Markets have rallied and the common refrain is “the worst is over”. But, “things not sucking that bad” ought not to be the reason for a 20% market rally. We are a long time from being out of the woods…….a long time..

Here is the news…

PPI & Retail Sales numbers from this morning…


But wait…

From the Fed’s Feb. report to Congress

Participants’ projections for the change in real GDP in 2009 had a central tendency of -1.3 to -0.5 percent, compared with the central tendency of -0.2 to 1.1 percent for their projections last October. In explaining these downward revisions, participants referred to the further intensification of the financial crisis and its effect on credit and wealth, the waning of consumer and business confidence, the marked deceleration in global economic activity, and the weakness of incoming data on spending and employment.

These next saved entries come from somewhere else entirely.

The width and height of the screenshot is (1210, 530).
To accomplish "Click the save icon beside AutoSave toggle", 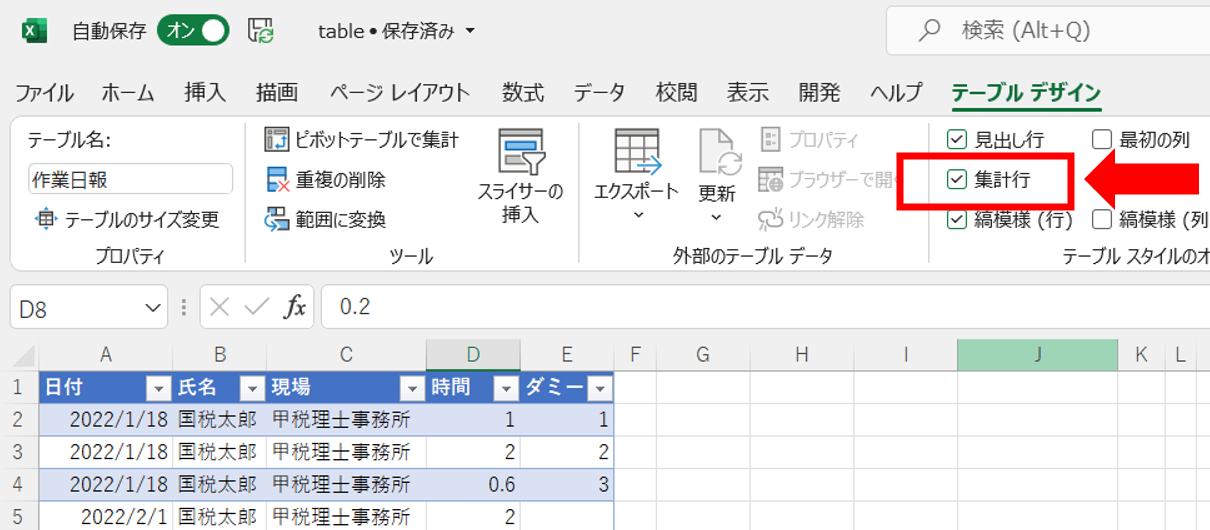I will coord(261,32).
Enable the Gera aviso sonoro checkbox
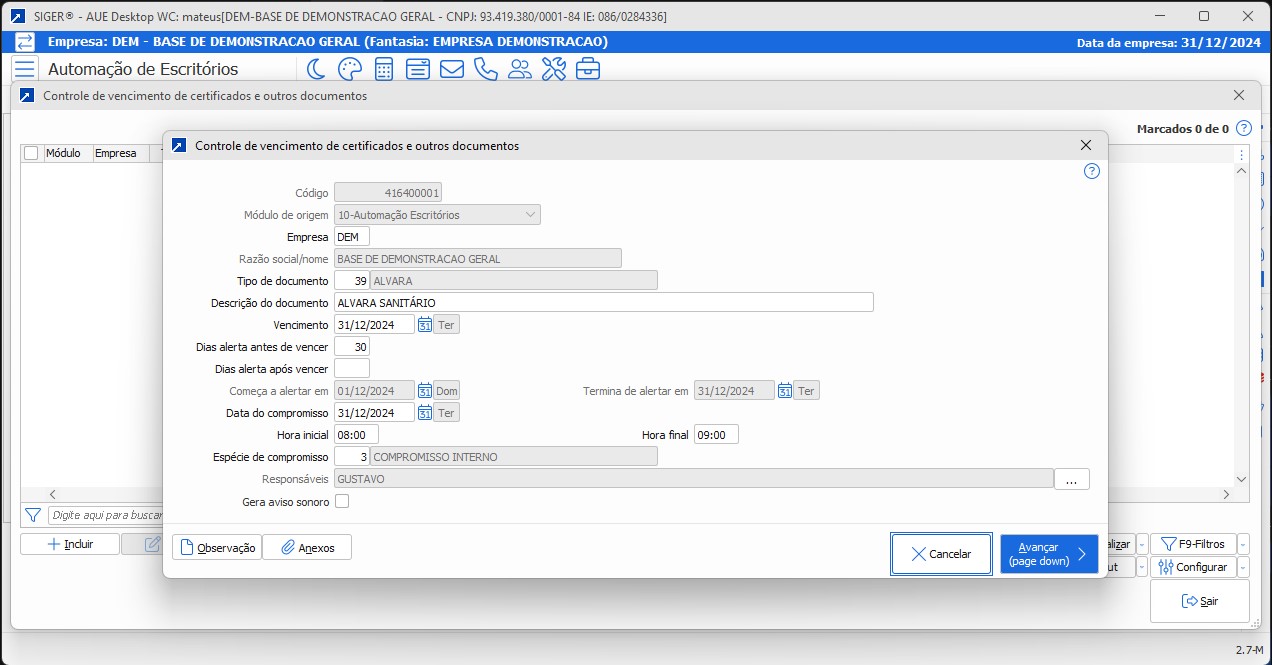This screenshot has width=1272, height=665. [342, 501]
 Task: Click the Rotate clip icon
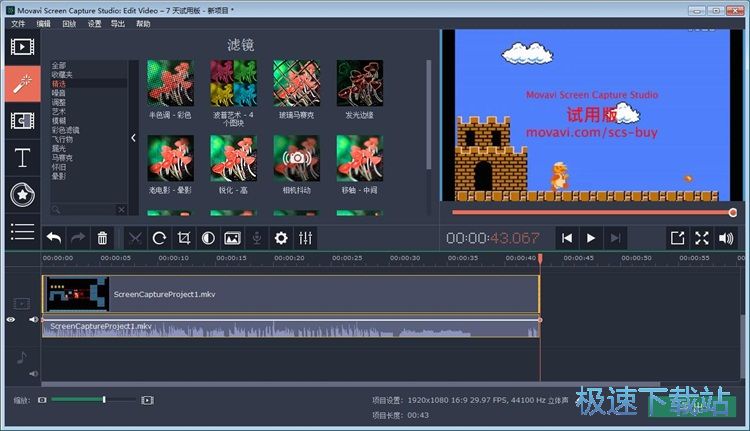click(x=159, y=238)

Participants anticipated a broad-based decline in aggregate output during the first half of this year; they noted that consumer spending would likely be damped by the deterioration in labor markets, the tightness of credit conditions, the continuing decline in house prices, and the recent sharp reduction in stock market wealth, and they saw reductions in consumer demand contributing to further weakness in business investment. However, participants expected that the economy would begin to recover–albeit gradually–during the second half of the year, mainly reflecting the effects of fiscal stimulus and of Federal Reserve measures providing support to credit markets.

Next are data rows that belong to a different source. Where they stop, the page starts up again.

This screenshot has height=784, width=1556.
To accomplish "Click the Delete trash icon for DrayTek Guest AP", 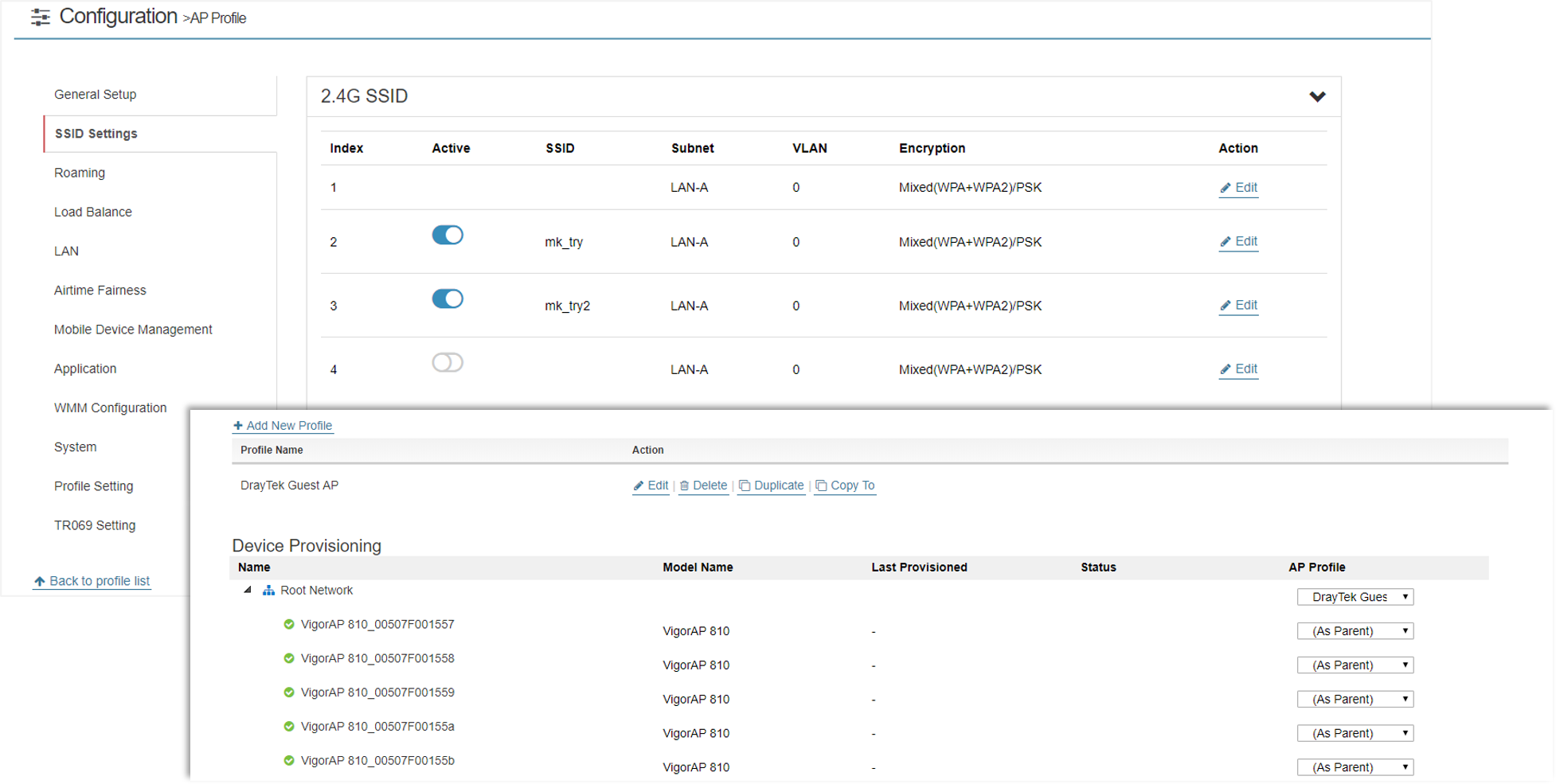I will [x=684, y=486].
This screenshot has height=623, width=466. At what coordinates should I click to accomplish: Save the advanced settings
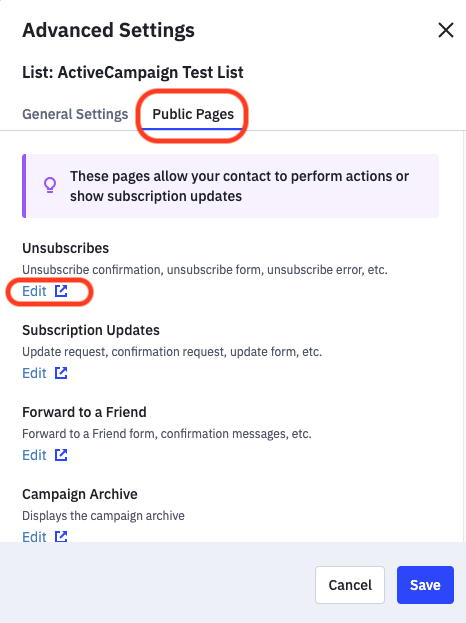pyautogui.click(x=425, y=585)
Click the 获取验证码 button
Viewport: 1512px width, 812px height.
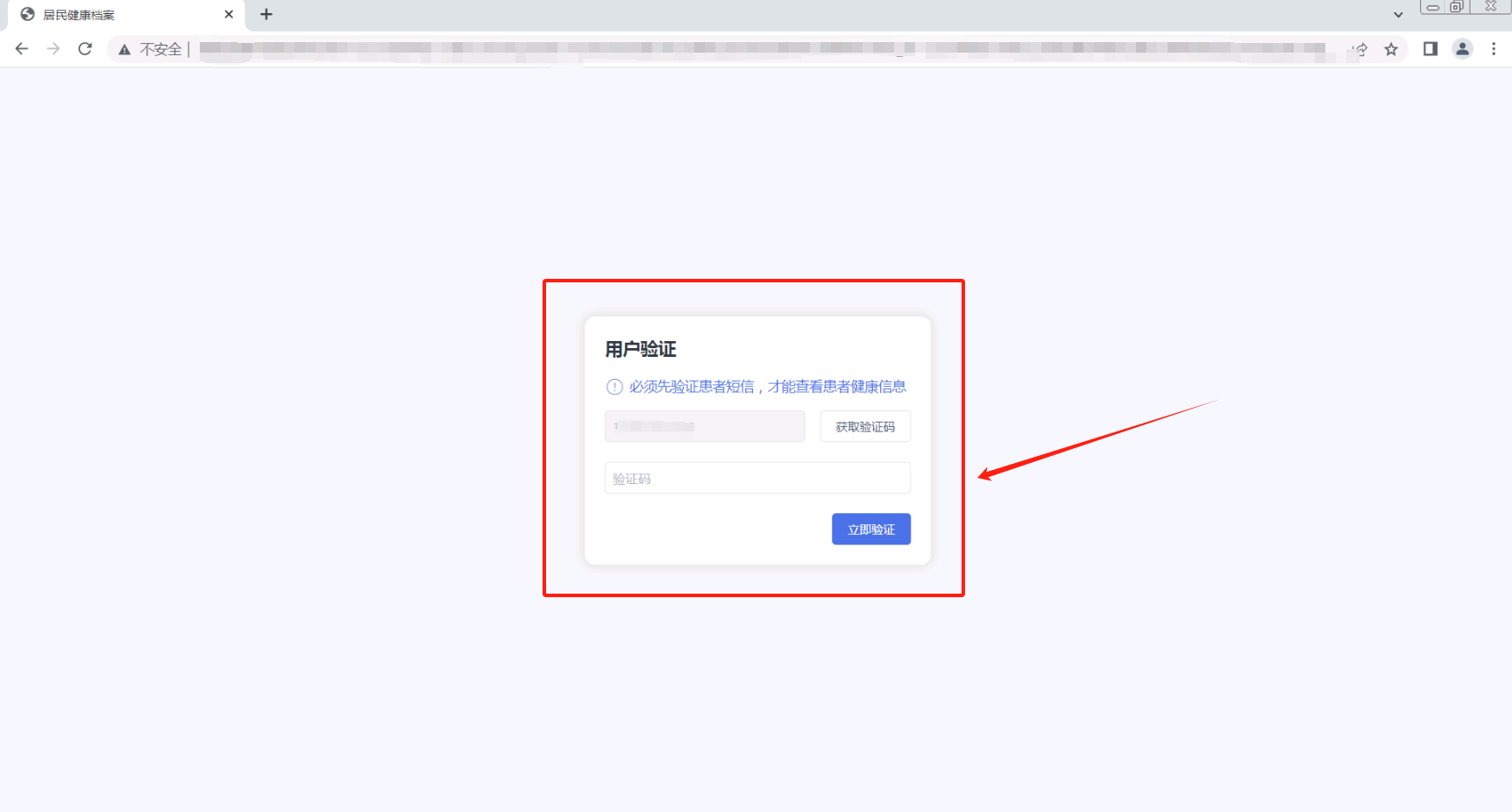click(x=865, y=427)
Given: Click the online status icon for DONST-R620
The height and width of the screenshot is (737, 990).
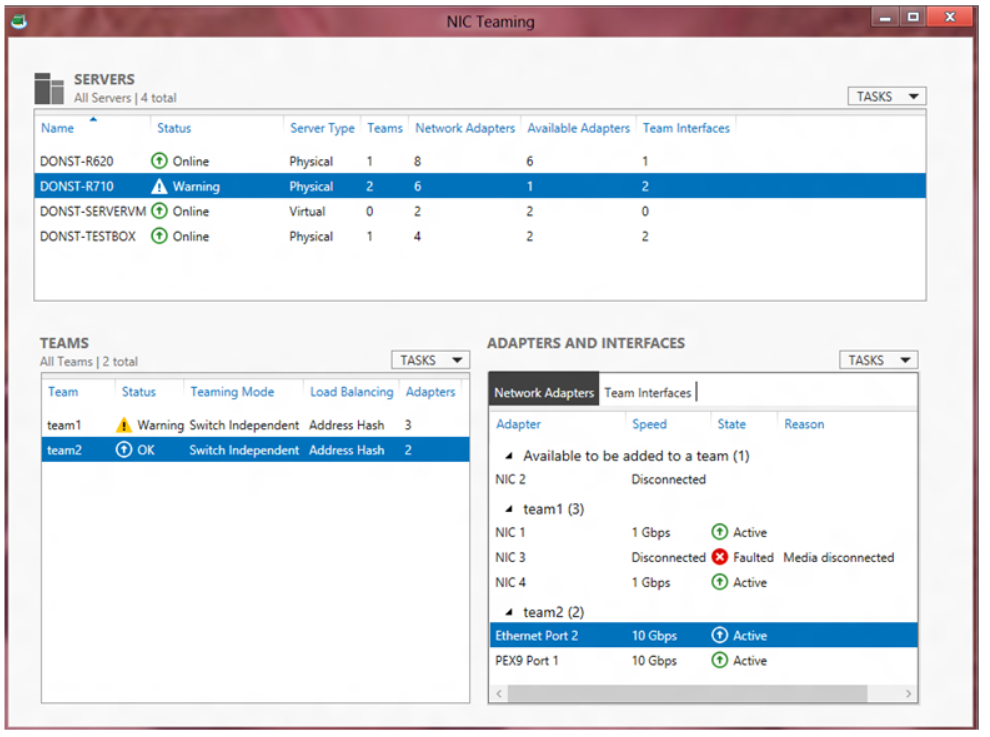Looking at the screenshot, I should (x=158, y=161).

Looking further ahead, participants’ growth projections had a central tendency of 2.5 to 3.3 percent for 2010 and 3.8 to 5.0 percent for 2011. Participants generally expected that strains in financial markets would ebb only slowly and hence that the pace of recovery in 2010 would be damped. Nonetheless, participants generally anticipated that real GDP growth would gain further momentum in 2011, reaching a pace that would temporarily exceed their estimates of the longer-run sustainable rate of economic growth and would thereby help reduce the slack in resource utilization. Most participants expected that, absent further shocks, economic growth would eventually converge to a rate of 2.5 to 2.7 percent, reflecting longer-term trends in the growth of productivity and the labor force.

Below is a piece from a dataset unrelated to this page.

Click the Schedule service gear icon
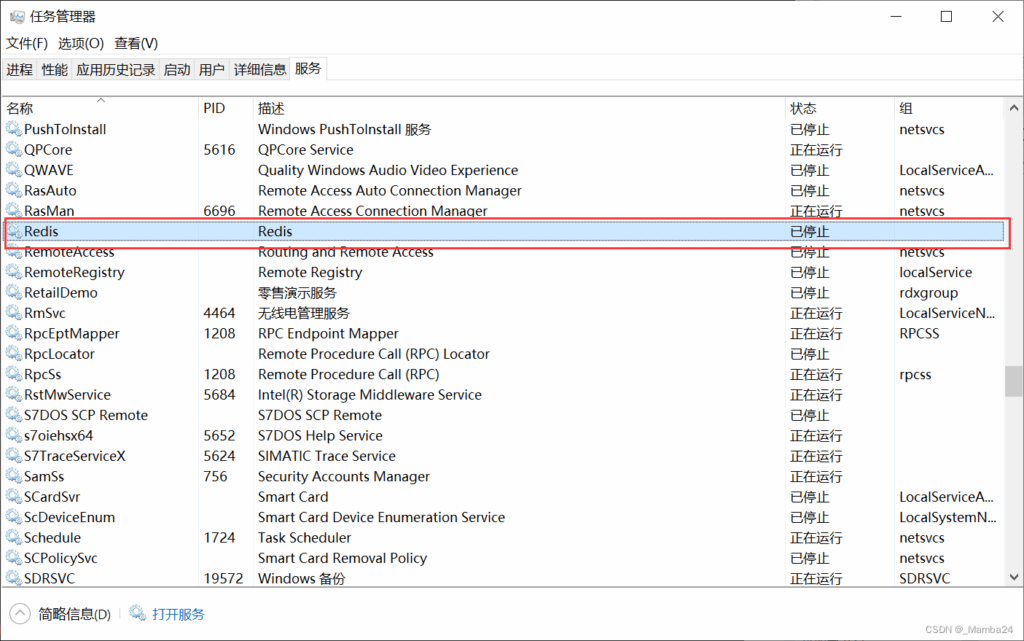This screenshot has height=641, width=1024. pyautogui.click(x=13, y=538)
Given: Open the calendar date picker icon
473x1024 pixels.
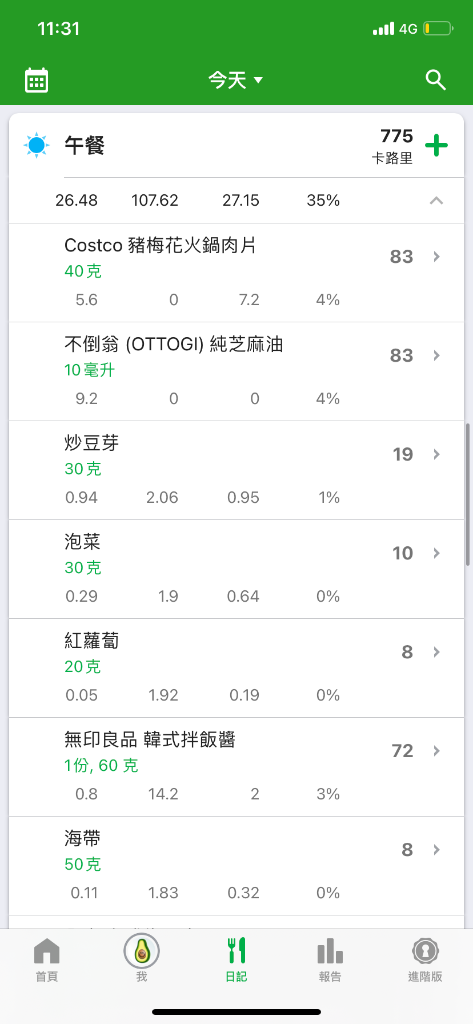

Participants anticipated that labor market conditions would deteriorate substantially further over the course of this year, and nearly all expected that unemployment would still be well above its longer-run sustainable rate at the end of 2011. Participants’ projections for the average unemployment rate during the fourth quarter of 2009 had a central tendency of 8.5 to 8.8 percent, markedly higher than last December’s actual unemployment rate of 7.2 percent–the latest available figure at the time of the January FOMC meeting. Nearly all participants’ projections were more than a percentage point higher than their previous forecasts made last October, reflecting the sharp rise in actual unemployment that occurred during the final months of 2008 as well as participants’ weaker outlook for economic activity this year. Most participants anticipated that output growth in 2010 would not be substantially above its longer-run trend rate and hence that unemployment would decline only modestly next year. With economic activity and job creation generally projected to accelerate in 2011, participants anticipated that joblessness would decline more appreciably that year, as is evident from the central tendency of 6.7 to 7.5 percent for their unemployment rate projections. Participants expected that the unemployment rate would decline further after 2011, and most saw it settling in at a rate of 4.8 to 5.0 percent over time.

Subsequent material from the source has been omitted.